The Business of Health Care

What a Sock Business Can Teach Health Care Companies


As recent events in northeastern Syria make clear, the number of displaced people in the world is rising — as are their health needs. 

In 2018 I went with a team of other doctors to a Syrian refugee camp in Lebanon. At one stop, a woman offered us homemade bread as we examined her husband, although the couple had very little money and not enough food for themselves. As we ate the bread, she asked if we could leave them extra medications since they didn’t know when the next humanitarian mission would come through their camp.

Her request was reasonable in the situation – indeed, many other refugee families we treated asked us the same thing. Their host countries’ healthcare systems are simply not equipped to handle their needs. Lebanon alone has almost 1.5 million refugees, an increase of 1/4 of their population.  

But expecting vulnerable and displaced people to hoard needed medicine is neither sustainable nor humane. Instead, we must make it part of the social contract for healthcare corporations to use some of their massive wealth to help reduce disparities in global access to healthcare. Pharmaceutical companies and the retail industry have already created efficient models healthcare corporations could follow. 

Currently, many nongovernmental organizations raise money to send volunteers to refugee camps and other areas with dramatic unmet need. Often these volunteers ask their hospitals to help by donating equipment. Sometimes healthcare companies will also donate equipment or medications, but the path to achieve these contributions is neither easy nor guaranteed. 

On both my trips to Lebanon, the healthcare providers on our team cobbled together bags of medications, pacemakers and other equipment we needed to do our work there. Most of the equipment came from our local hospitals, with a smaller percentage coming from the medical companies. 

Yet most healthcare companies have mission statements that describe increasing health and wellness. For example, a highly respected company, Johnson & Johnson, writes in their Credo, “We must help people be healthier by supporting better access and care in more places around the world.”  

I propose that these healthcare companies send their own representatives to refugee camps around the world to see firsthand what their lifesaving products could do. The price would be small for them, compared to the cost to NGOs operating on a shoestring budget, or volunteers paying out of their own pockets. The logistics would be easier for them as well. Many of these companies already operate in countries that host refugees.

Once on the ground, representatives could work with NGOs that know the local landscape to donate medications. A model for this action is the pharmaceutical companies that make HIV medications. Many African countries have a very large population with HIV, and patients are not able to pay for medications as they do in more affluent countries. In these regions, pharmaceutical companies often sell the medications to local governments or NGOs at a substantially lower price than they do in the United States, for example. Certainly in Africa, pharmaceutical companies are not motivated purely by profit.

Another model for philanthropy comes from the retail industry. For example, the sock company Bombas advertises that for every pair of socks sold, it donates one pair. This sell-one-give-one model could be applied to the pharmaceutical or medical device industry as well.

Donating medical supplies would have tax benefits for the companies. In addition, providing supplies directly from the source would eliminate waste and inefficiency in the system. Currently, a hospital purchases a device from a company and then donates that device to an NGO. But it’s much cheaper for the company to donate the device directly because the cost of the device is cheaper to the manufacturer than to the consumer.

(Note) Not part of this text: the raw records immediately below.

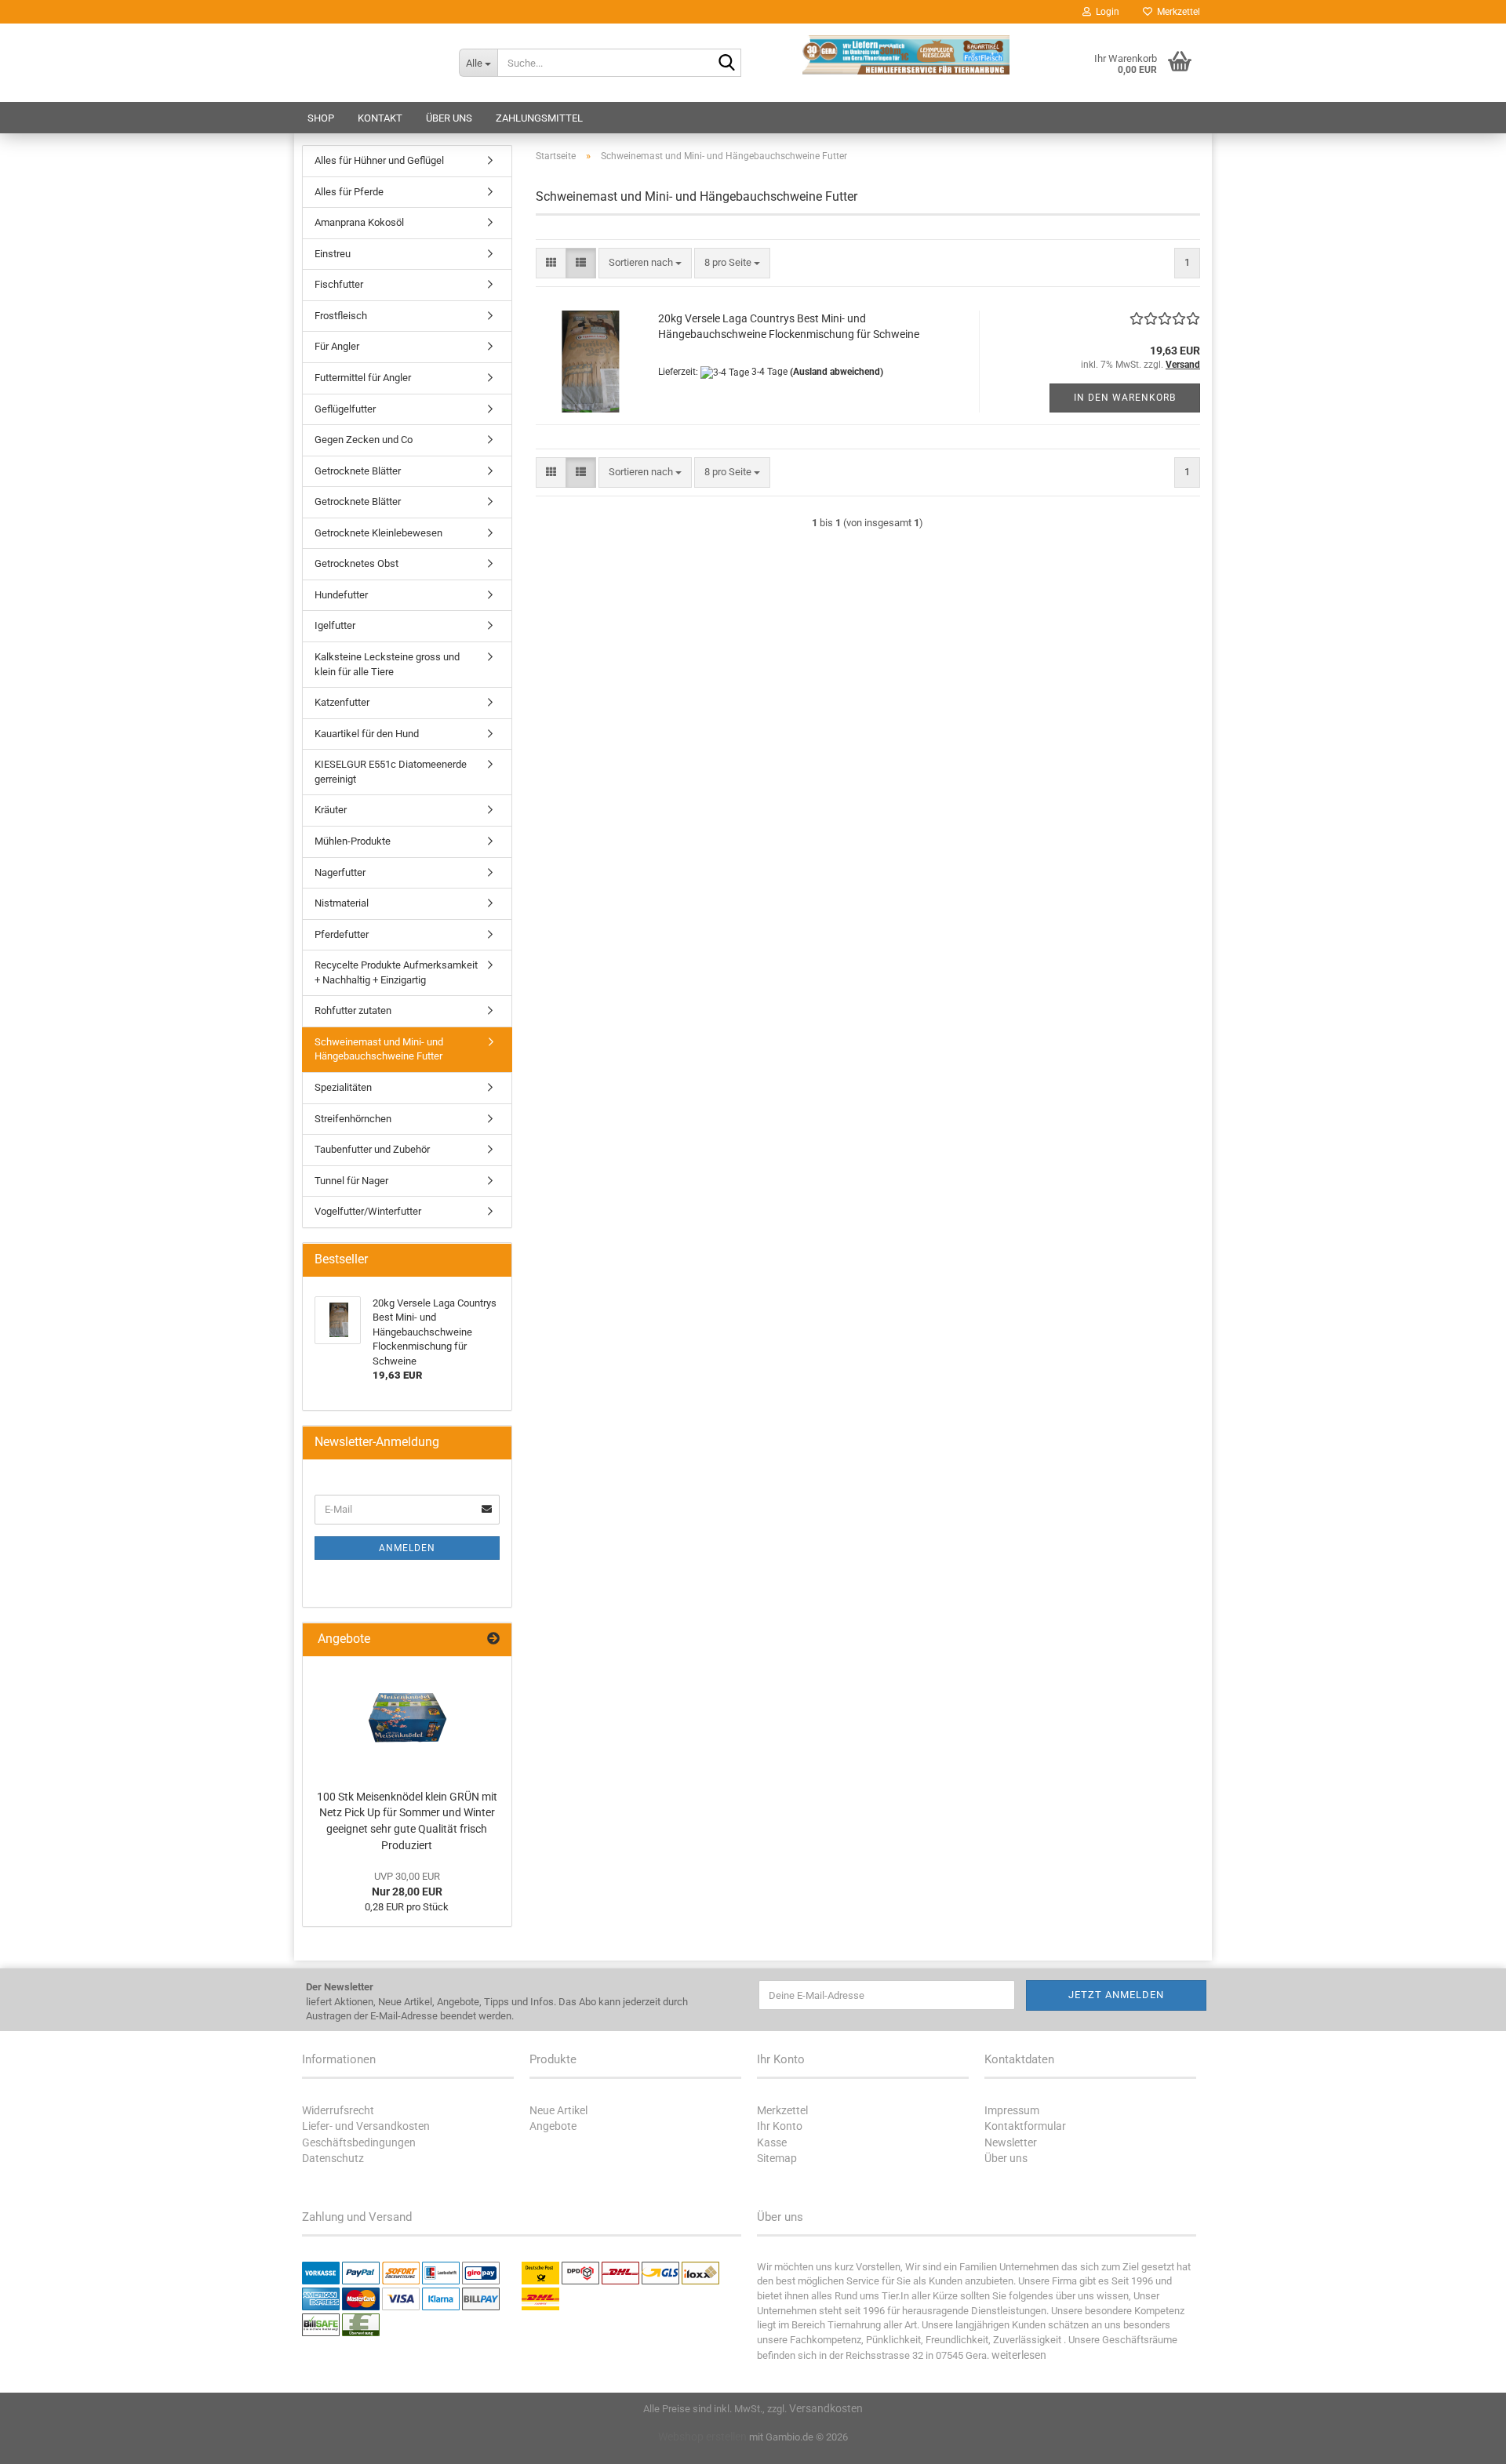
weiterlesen (1018, 2355)
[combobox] (645, 263)
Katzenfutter (342, 702)
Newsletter (1010, 2142)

A downstream benefit would be that if the refugees had more access to medications, they would be healthier and less of a burden to the local healthcare systems, which are already incapable of handling the additional patient volume. Additionally, by using fewer local resources, animosity towards refugees for taking away resources could be diminished.

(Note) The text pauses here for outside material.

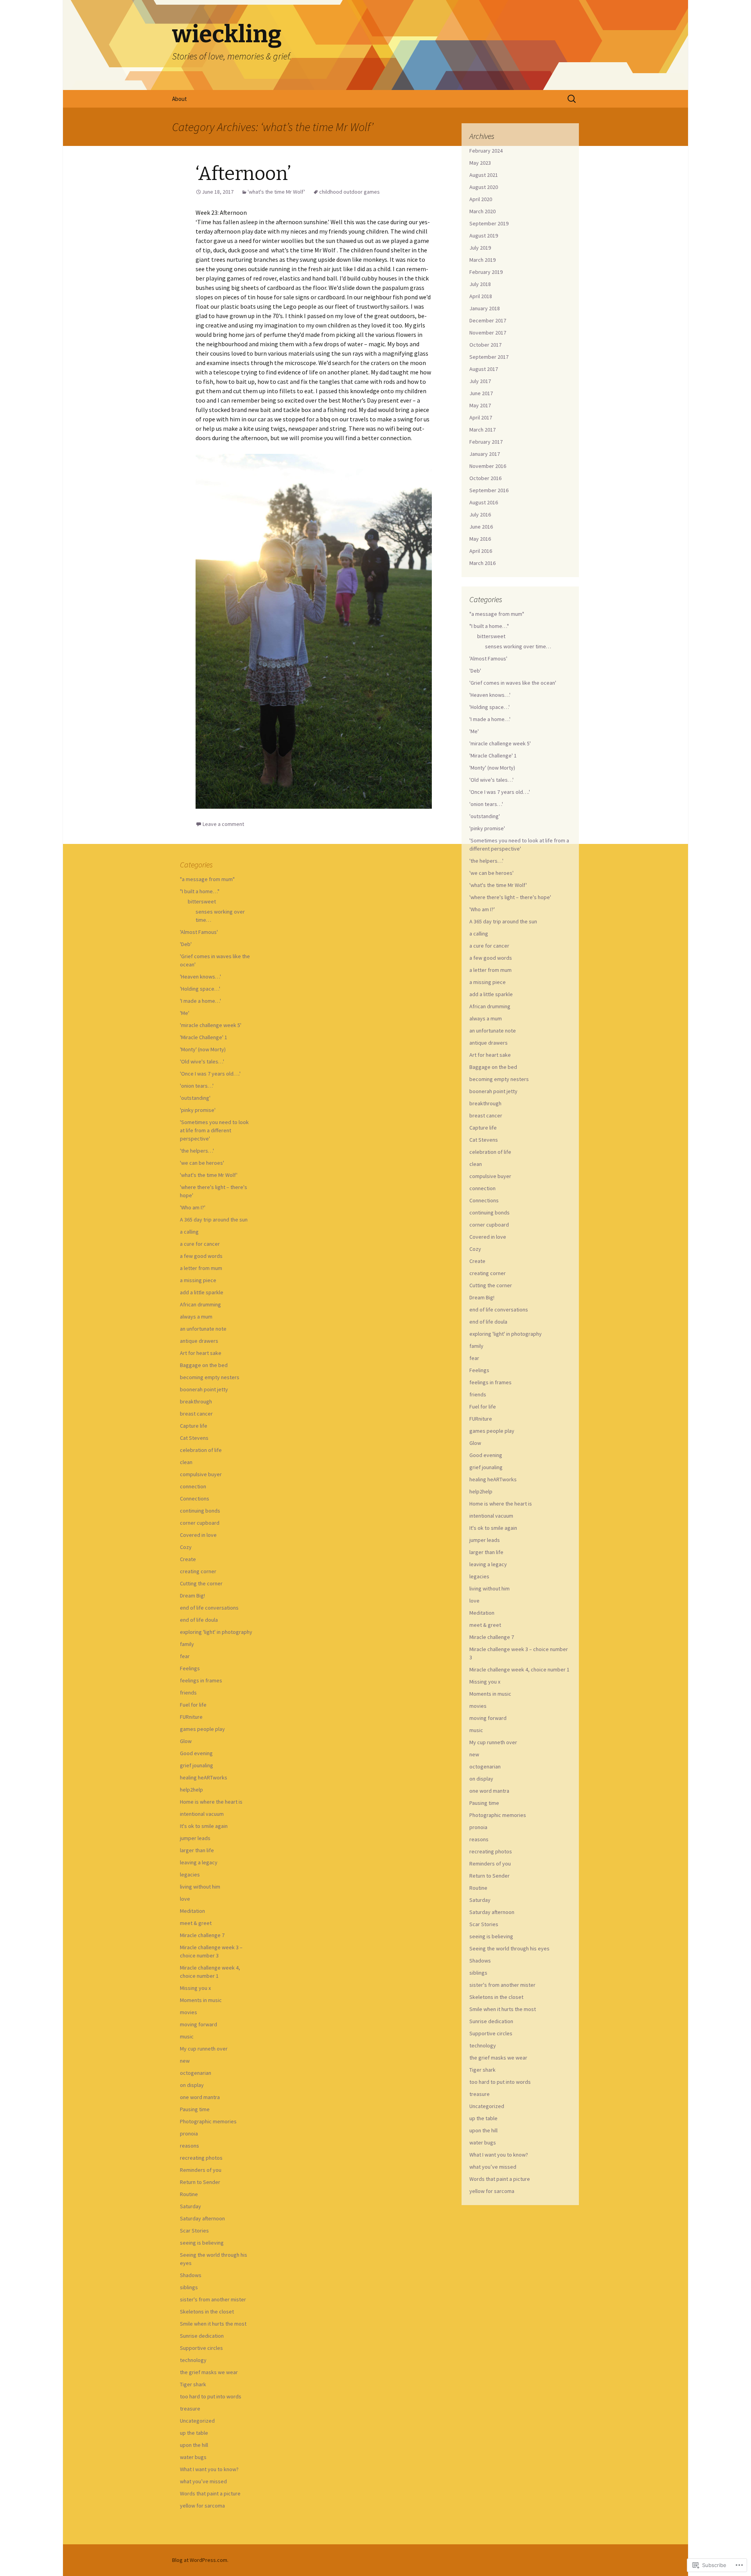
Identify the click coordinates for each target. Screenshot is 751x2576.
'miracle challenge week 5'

In the camps, local citizens and the West at large often see the “poor, dirty refugee.” But most of the refugees are proud, honorable citizens that had to flee due to no fault of their own and would love to go back to their lives if given the opportunity. That is sadly not possible. Seeing them hoard medications because they don’t know if our visit will be the last group they see for six months or three years is not only heartbreaking, but immoral in the face of the resources that are already available to healthcare corporations. 

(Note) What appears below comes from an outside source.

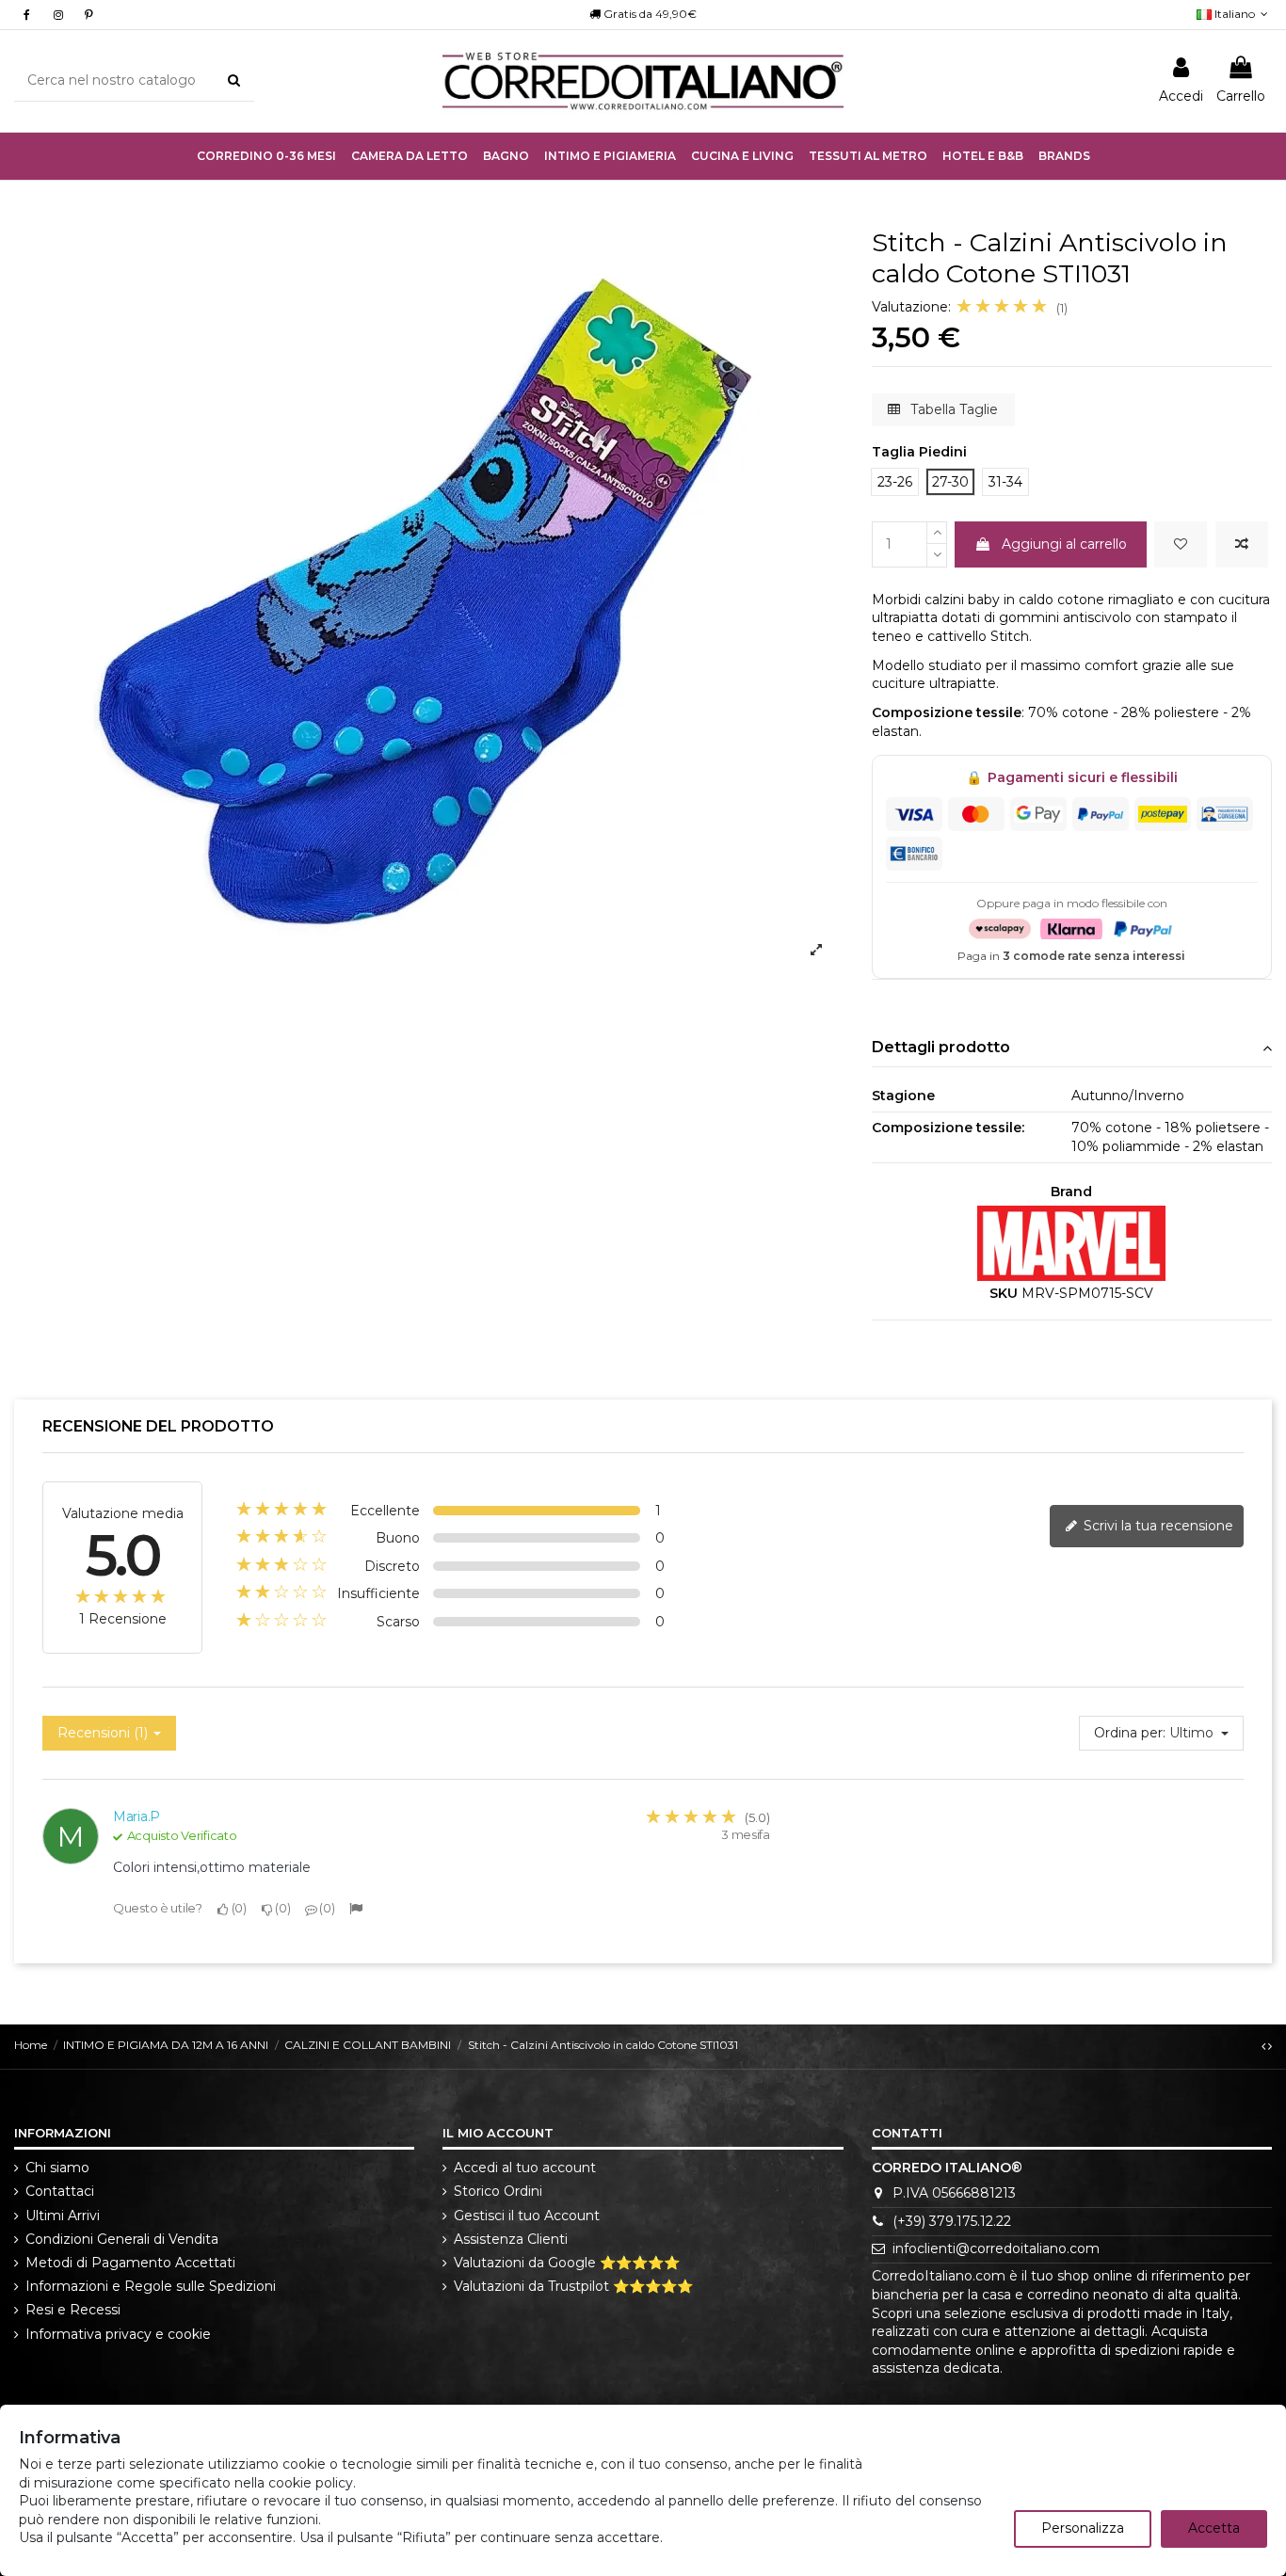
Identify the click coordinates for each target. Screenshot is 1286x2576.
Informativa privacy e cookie (118, 2334)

Some will argue that “charity begins at home” — there will always be needs that go unaddressed. However, we should not be paralyzed to inaction because other places and people also need our assistance. We start somewhere and make a difference in one life, one camp, one city or one country. 

When I was visiting the couple in Lebanon who offered us the bread, I kept thinking of the children’s story about an impoverished village and an individual who began to make a meal out of a stone. Soon, others offered vegetables and meat. In time, they made this stone soup into a real soup, capable of feeding the entire village. Likewise, the occasional visit from a foreign doctor with a little medicine and cobbled-together equipment cannot do much for the millions of suffering refugees; however, with the help of NGOs and medical companies, small acts can be magnified and scaled to sustain our global village.

Dr. Krishnan is a cardiologist and Associate Professor at Rush University Medical Center in Chicago, as well as a Public Voices Fellow at Rush University.

2 replies »

  1. This is really interesting! Very useful information has been conveyed in this article.